Methods: A population-based epidemiologic study of autism in children aged 6-8 involving a multi-stage case identification design was conducted in PingTung, Taiwan from 2008-2010. The SCQ was translated and back-translated into traditional Chinese Mandarin and pilot tested before its use in this population. Data from a total of 2279 primary caregivers (60.0% mothers, 17.5% fathers, 22.5% grandparents and others) who completed the screener on their child (1083 boys and 1156 girls) are included in this analysis. The three sub-domains of SCQ are: Reciprocal Social Interaction, Communication, and Restricted/ Repetitive/ Stereotyped Behaviors. Reliability was assessed using Cronbach’s alpha (internal consistency). Factor analyses in full sample, and sample with total score >=15 (a high risk for ASD) were performed separately to assess the difference in SCQ-measured behaviors in full sample and in ASD high-risk sample.

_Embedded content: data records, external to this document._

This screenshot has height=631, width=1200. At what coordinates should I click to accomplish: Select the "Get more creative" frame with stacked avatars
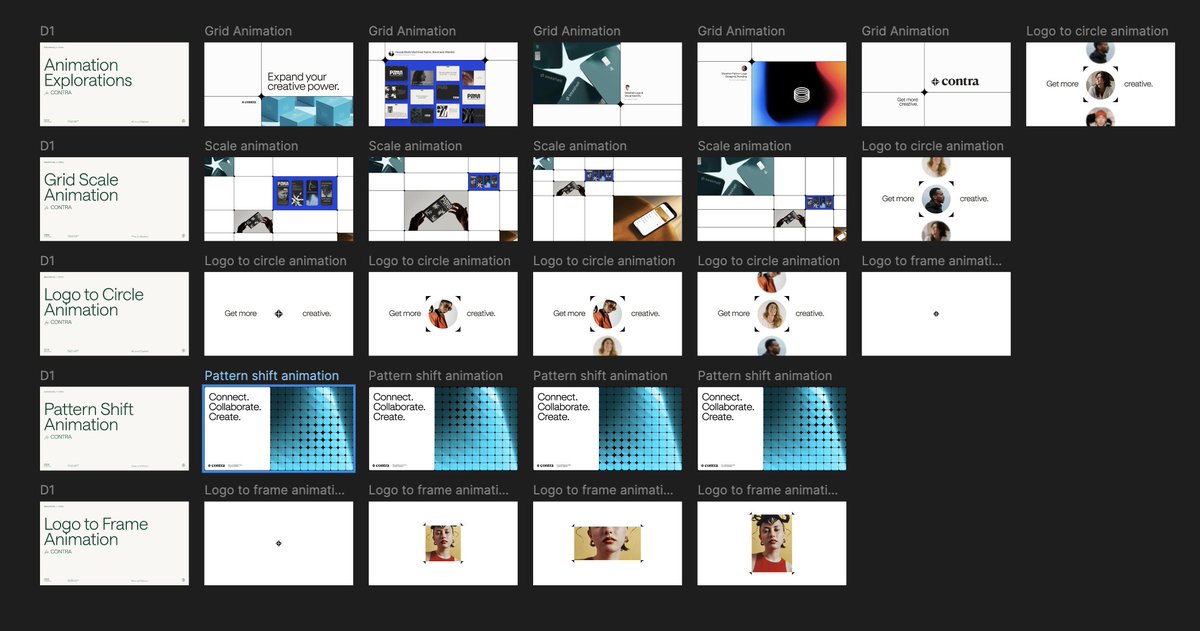1099,84
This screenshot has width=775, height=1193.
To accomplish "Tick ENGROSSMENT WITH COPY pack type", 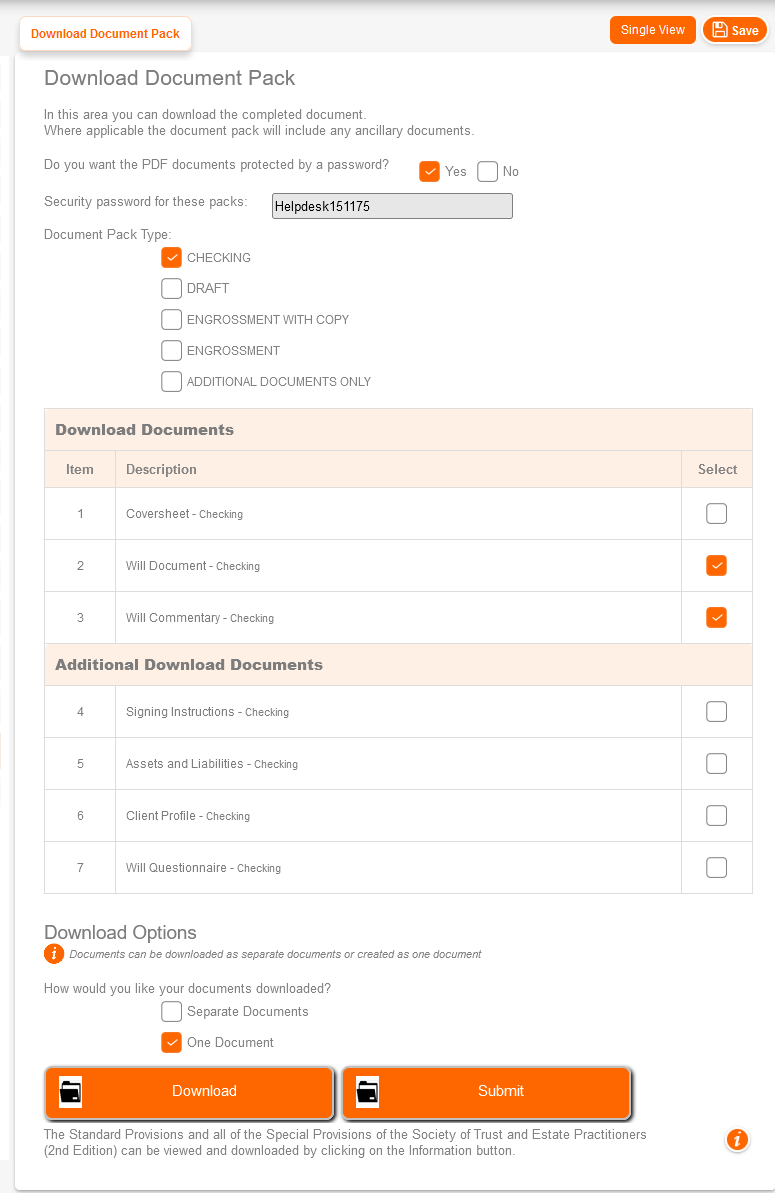I will pos(171,320).
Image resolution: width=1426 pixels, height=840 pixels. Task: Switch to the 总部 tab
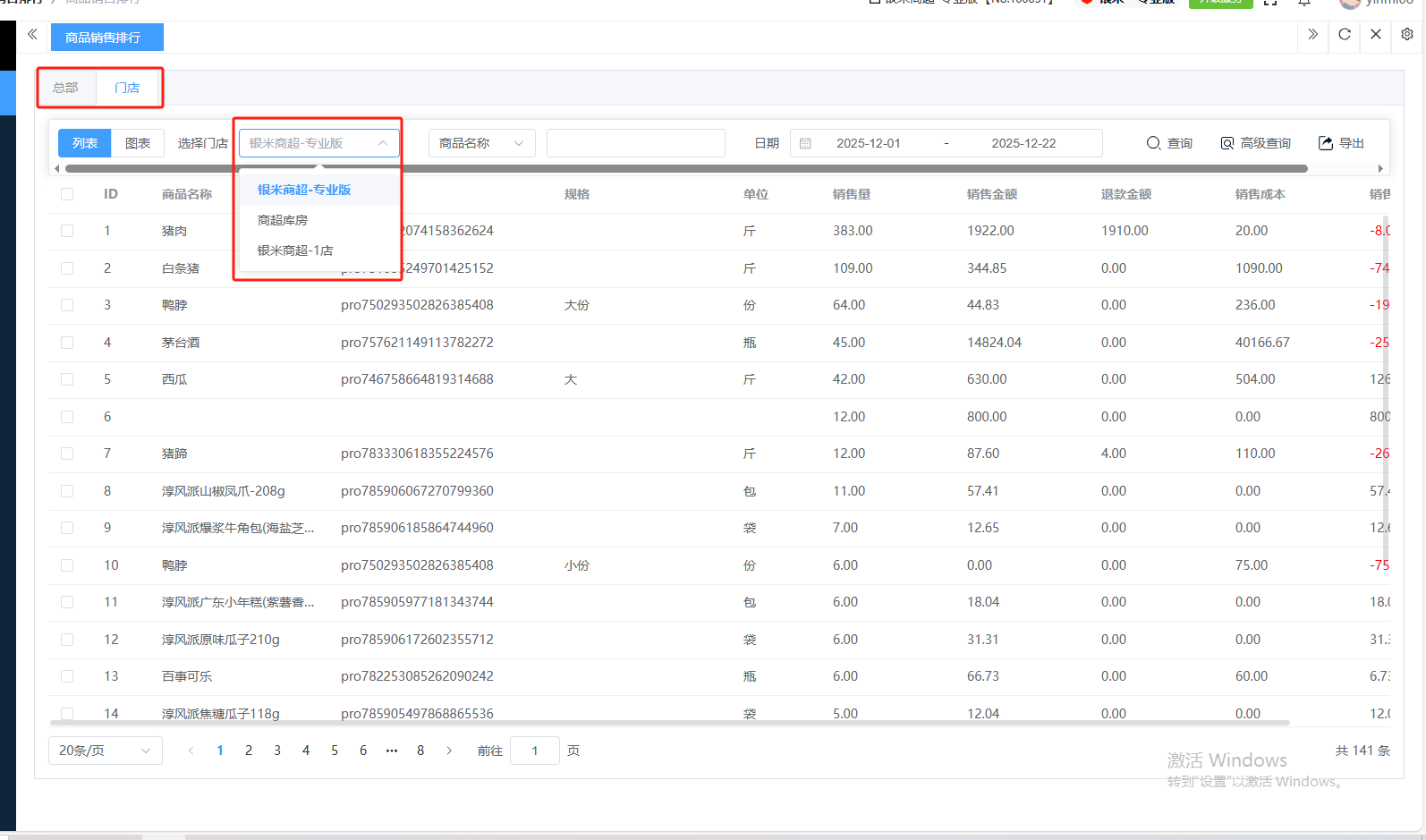65,88

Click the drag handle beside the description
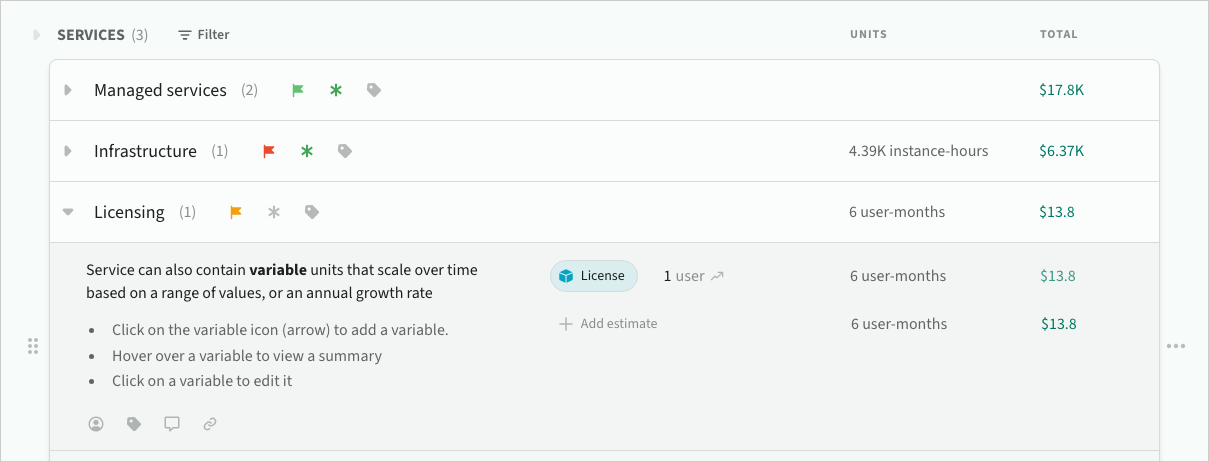click(x=33, y=346)
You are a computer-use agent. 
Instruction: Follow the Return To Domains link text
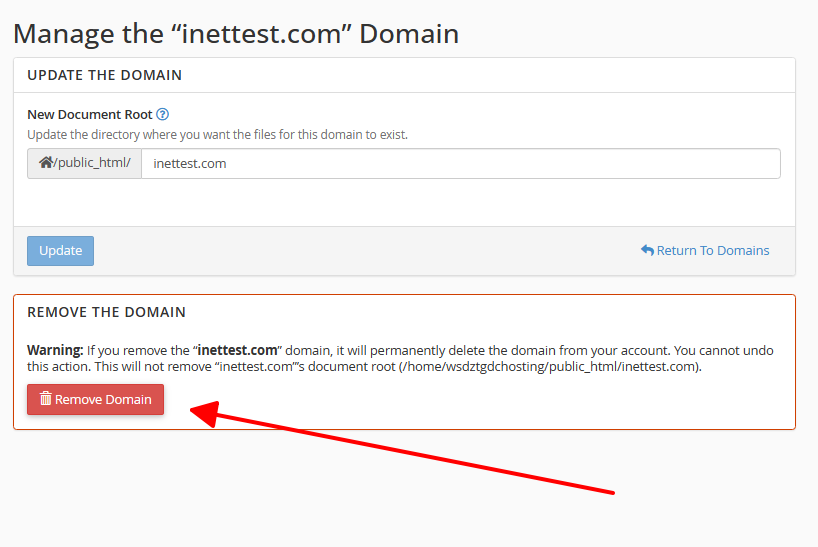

Results: The reliability alphas are 0.67, 0.80, 0.81, and 0.83 for Communication, Reciprocal Social Interaction, Restricted/ Repetitive/ Stereotyped Behaviors, and full scale, respectively. Factors of SCQ measured behaviors are different for the full sample and the ASD high-risk sample (i.e. SCQ>=15).

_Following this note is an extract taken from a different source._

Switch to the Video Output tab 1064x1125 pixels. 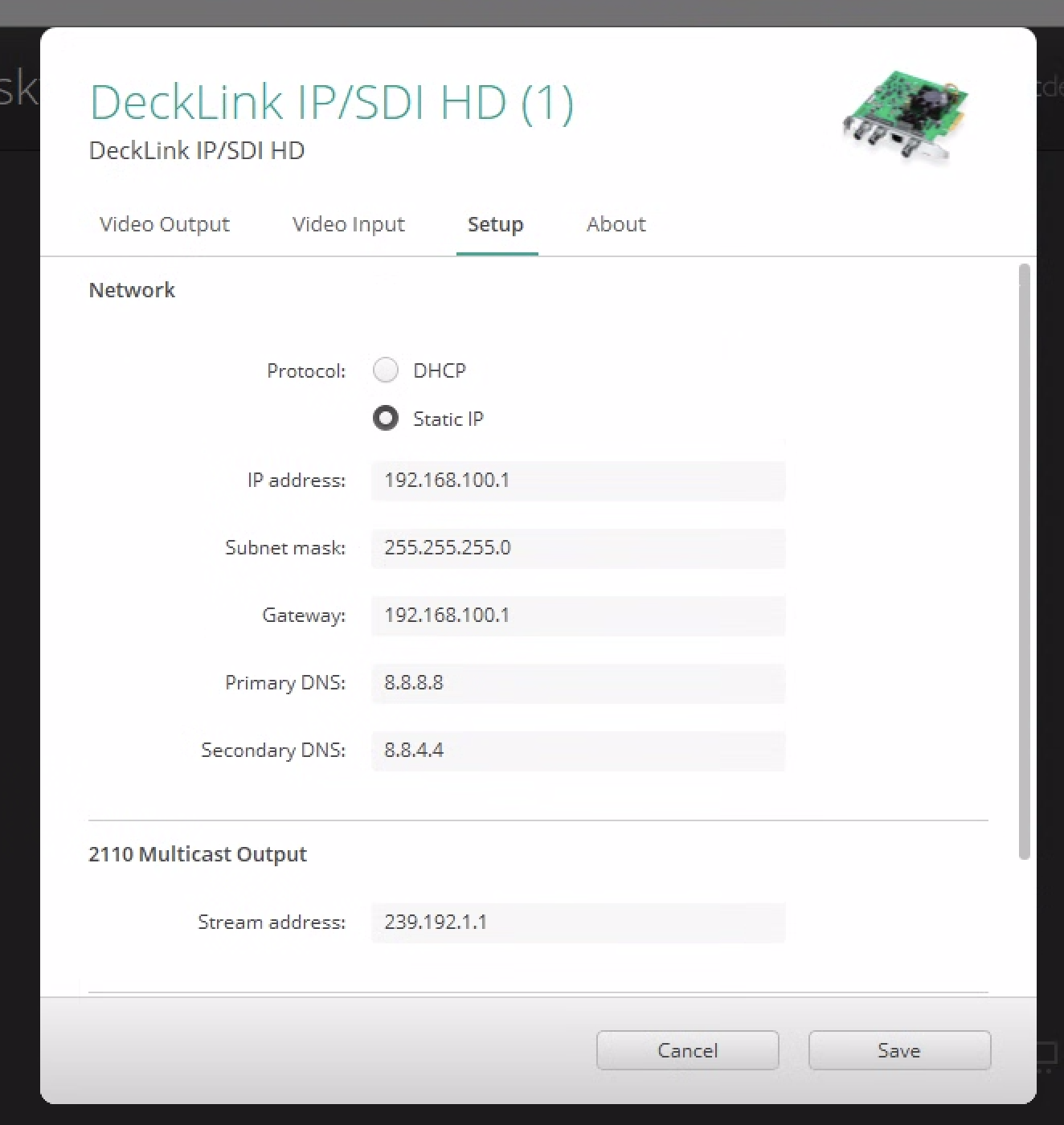[164, 224]
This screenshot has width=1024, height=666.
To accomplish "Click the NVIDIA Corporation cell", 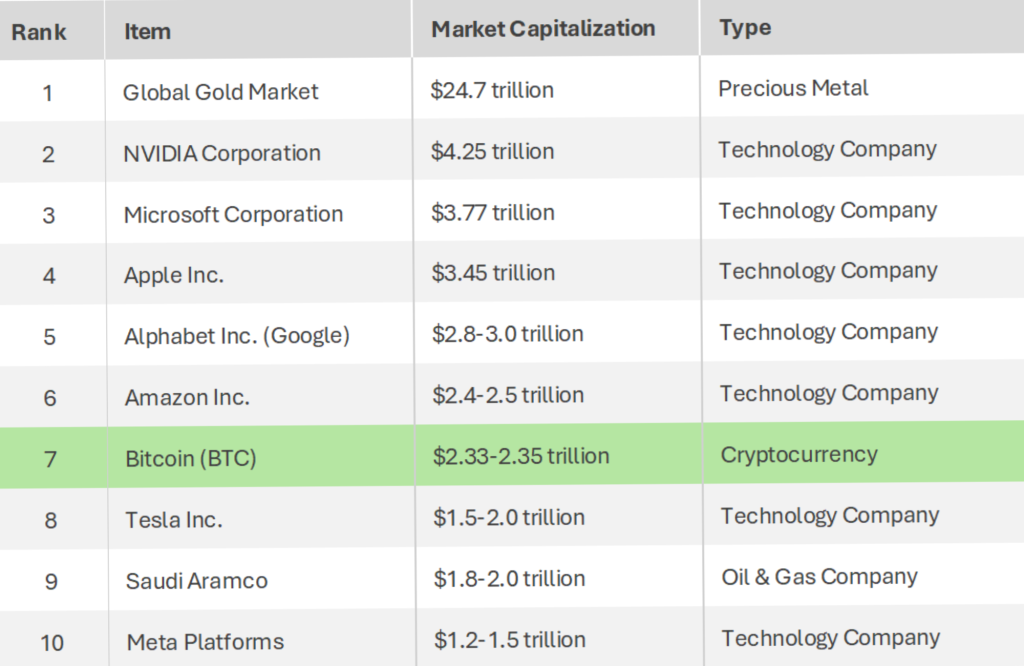I will coord(222,153).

Conclusions: Overall, the internal consistency (measured by alpha) of the SCQ full scale and three domains are good, but the Communication domain is fair. Results from the factor analyses reveal different factors in the sub-sample with high ASD risk (SCQ>=15) and in the full sample. The mean scores of the caregiver reported autism-related behaviors in boys are higher than in girls when the SCQ scores are examined as continuous; however, the difference is not substantial. Caregiver reported autism-related behaviors are associated with respondents’ characteristics in this large scale population-based study in Taiwan. Fathers reported more behavioral issues in their child than did mothers and other caregivers; and lower education levels were associated with reports of clinically concerning autism-related behaviors.